Within the data below, determine how many lines contain "agent" and supply only that figure.

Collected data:
* * *

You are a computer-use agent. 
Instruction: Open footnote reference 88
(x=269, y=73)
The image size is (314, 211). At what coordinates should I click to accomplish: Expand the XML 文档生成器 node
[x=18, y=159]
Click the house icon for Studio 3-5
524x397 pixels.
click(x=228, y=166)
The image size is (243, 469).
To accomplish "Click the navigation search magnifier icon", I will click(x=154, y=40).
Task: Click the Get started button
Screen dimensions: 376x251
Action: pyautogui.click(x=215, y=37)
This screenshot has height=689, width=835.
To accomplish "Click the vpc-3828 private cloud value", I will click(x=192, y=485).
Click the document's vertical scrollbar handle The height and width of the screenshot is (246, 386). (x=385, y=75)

* * *

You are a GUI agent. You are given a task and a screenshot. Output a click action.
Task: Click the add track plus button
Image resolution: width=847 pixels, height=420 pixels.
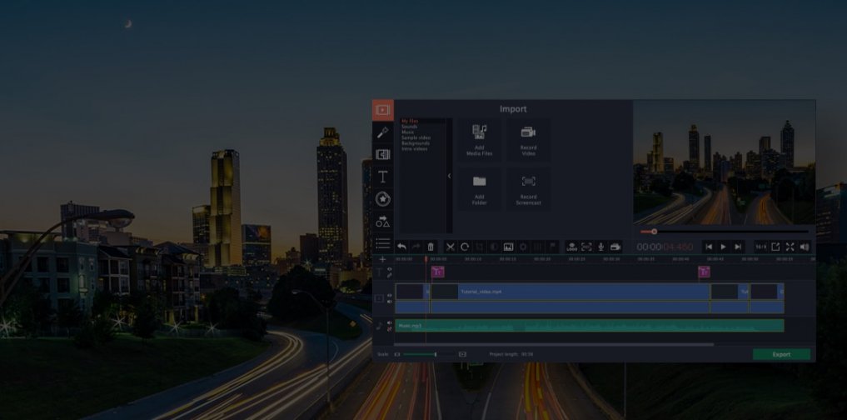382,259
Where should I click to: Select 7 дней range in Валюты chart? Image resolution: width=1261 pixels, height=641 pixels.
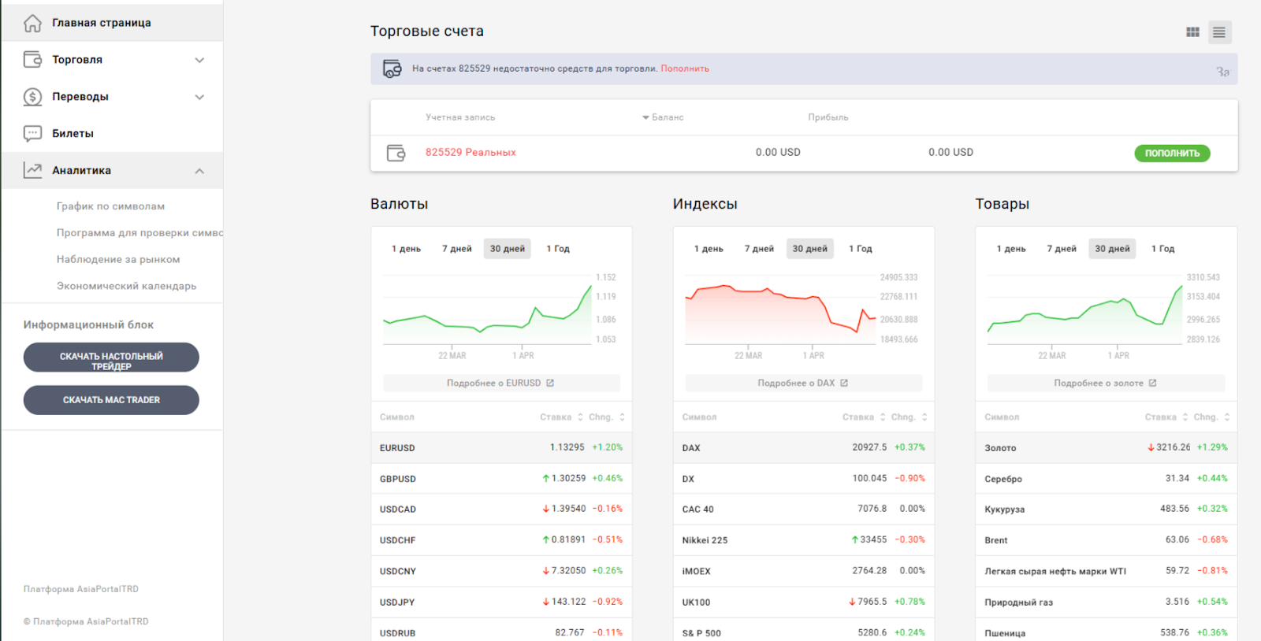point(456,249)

* * *

> **Written answer**:
2